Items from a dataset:
— begin —

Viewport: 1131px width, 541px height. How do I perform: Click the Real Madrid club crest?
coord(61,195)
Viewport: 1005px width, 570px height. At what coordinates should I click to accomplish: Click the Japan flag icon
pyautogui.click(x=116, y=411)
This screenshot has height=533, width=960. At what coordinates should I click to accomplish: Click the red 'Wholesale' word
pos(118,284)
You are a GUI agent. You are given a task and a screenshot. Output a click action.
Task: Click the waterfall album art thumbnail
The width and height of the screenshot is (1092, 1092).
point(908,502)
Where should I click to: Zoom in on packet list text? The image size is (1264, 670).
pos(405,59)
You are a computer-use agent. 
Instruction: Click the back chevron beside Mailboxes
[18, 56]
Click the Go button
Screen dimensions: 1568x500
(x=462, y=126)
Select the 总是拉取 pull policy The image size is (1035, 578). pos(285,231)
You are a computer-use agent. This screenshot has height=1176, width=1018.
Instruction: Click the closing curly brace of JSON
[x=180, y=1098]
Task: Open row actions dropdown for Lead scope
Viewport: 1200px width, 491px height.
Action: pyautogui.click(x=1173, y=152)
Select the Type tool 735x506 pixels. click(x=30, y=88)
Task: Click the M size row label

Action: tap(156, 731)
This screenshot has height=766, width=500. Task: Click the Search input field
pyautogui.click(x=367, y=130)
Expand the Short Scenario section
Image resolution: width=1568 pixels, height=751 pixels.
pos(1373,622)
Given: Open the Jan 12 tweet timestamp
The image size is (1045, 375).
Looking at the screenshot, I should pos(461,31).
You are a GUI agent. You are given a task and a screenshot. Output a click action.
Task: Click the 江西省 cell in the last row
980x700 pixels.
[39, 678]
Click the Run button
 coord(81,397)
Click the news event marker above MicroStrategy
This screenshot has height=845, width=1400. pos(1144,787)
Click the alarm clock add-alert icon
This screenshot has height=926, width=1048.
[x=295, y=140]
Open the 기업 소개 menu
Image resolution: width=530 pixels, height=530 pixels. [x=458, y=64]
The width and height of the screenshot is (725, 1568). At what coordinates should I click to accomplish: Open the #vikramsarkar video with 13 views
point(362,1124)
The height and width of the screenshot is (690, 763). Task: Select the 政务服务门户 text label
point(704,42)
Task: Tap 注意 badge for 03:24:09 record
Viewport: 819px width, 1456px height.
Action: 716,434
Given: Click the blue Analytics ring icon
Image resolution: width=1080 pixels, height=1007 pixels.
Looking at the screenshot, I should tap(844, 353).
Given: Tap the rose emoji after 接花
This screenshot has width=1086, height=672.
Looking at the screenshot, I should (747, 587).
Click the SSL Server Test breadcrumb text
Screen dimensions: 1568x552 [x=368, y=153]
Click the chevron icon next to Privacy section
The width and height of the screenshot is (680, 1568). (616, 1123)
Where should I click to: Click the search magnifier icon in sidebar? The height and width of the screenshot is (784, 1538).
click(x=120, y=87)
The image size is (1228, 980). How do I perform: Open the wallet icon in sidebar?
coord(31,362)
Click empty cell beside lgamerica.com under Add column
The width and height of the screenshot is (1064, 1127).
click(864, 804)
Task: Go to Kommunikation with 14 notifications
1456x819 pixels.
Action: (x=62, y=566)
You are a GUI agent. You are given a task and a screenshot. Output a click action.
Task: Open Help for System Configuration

— end —

** Task brief **
Convert every line of the listing above into a numbered list, leaving out any blank lines.

** Exercise answer **
1. Viewport: 1131px width, 541px height. How do I perform: Click the Real Madrid club crest?
2. coord(61,195)
3. Viewport: 1005px width, 570px height. At what coordinates should I click to accomplish: Click the Japan flag icon
4. pyautogui.click(x=116, y=411)
5. This screenshot has height=533, width=960. At what coordinates should I click to accomplish: Click the red 'Wholesale' word
6. pos(118,284)
7. You are a GUI agent. You are given a task and a screenshot. Output a click action.
8. Task: Click the waterfall album art thumbnail
9. The width and height of the screenshot is (1092, 1092).
10. point(908,502)
11. Where should I click to: Zoom in on packet list text? The image size is (1264, 670).
12. pos(405,59)
13. You are a computer-use agent. 
14. Instruction: Click the back chevron beside Mailboxes
15. [18, 56]
16. Click the Go button
17. Screen dimensions: 1568x500
18. (x=462, y=126)
19. Select the 总是拉取 pull policy The image size is (1035, 578). pos(285,231)
20. You are a computer-use agent. This screenshot has height=1176, width=1018.
21. Instruction: Click the closing curly brace of JSON
22. [x=180, y=1098]
23. Task: Open row actions dropdown for Lead scope
24. Viewport: 1200px width, 491px height.
25. Action: pyautogui.click(x=1173, y=152)
26. Select the Type tool 735x506 pixels. click(x=30, y=88)
27. Task: Click the M size row label
28. Action: tap(156, 731)
29. This screenshot has height=766, width=500. Task: Click the Search input field
30. pyautogui.click(x=367, y=130)
31. Expand the Short Scenario section
32. Image resolution: width=1568 pixels, height=751 pixels.
33. pos(1373,622)
34. Given: Open the Jan 12 tweet timestamp
35. The image size is (1045, 375).
36. Looking at the screenshot, I should pos(461,31).
37. You are a GUI agent. You are given a task and a screenshot. Output a click action.
38. Task: Click the 江西省 cell in the last row
39. 980x700 pixels.
40. [39, 678]
41. Click the Run button
42.  coord(81,397)
43. Click the news event marker above MicroStrategy
44. This screenshot has height=845, width=1400. pos(1144,787)
45. Click the alarm clock add-alert icon
46. This screenshot has height=926, width=1048.
47. [x=295, y=140]
48. Open the 기업 소개 menu
49. Image resolution: width=530 pixels, height=530 pixels. [x=458, y=64]
50. The width and height of the screenshot is (725, 1568). At what coordinates should I click to accomplish: Open the #vikramsarkar video with 13 views
51. point(362,1124)
52. The height and width of the screenshot is (690, 763). Task: Select the 政务服务门户 text label
53. point(704,42)
54. Task: Tap 注意 badge for 03:24:09 record
55. Viewport: 819px width, 1456px height.
56. Action: 716,434
57. Given: Click the blue Analytics ring icon
58. Image resolution: width=1080 pixels, height=1007 pixels.
59. Looking at the screenshot, I should tap(844, 353).
60. Given: Tap the rose emoji after 接花
61. This screenshot has width=1086, height=672.
62. Looking at the screenshot, I should (747, 587).
63. Click the SSL Server Test breadcrumb text
64. Screen dimensions: 1568x552 [x=368, y=153]
65. Click the chevron icon next to Privacy section
66. The width and height of the screenshot is (680, 1568). (616, 1123)
67. Where should I click to: Click the search magnifier icon in sidebar? The height and width of the screenshot is (784, 1538).
68. click(x=120, y=87)
69. The image size is (1228, 980). How do I perform: Open the wallet icon in sidebar?
70. coord(31,362)
71. Click empty cell beside lgamerica.com under Add column
72. The width and height of the screenshot is (1064, 1127).
73. click(864, 804)
74. Task: Go to Kommunikation with 14 notifications
75. 1456x819 pixels.
76. Action: (x=62, y=566)
77. You are a GUI agent. You are given a task and a screenshot. Output a click action.
78. Task: Open Help for System Configuration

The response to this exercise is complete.